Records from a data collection
━━━━━━

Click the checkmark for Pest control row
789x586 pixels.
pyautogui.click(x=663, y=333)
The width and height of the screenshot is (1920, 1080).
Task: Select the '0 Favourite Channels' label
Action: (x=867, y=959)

━━━━━━

What you have to do — Give each line of the records above again, unchanged.

Written reply —
Click the checkmark for Pest control row
789x586 pixels.
pyautogui.click(x=663, y=333)
The width and height of the screenshot is (1920, 1080).
Task: Select the '0 Favourite Channels' label
Action: (x=867, y=959)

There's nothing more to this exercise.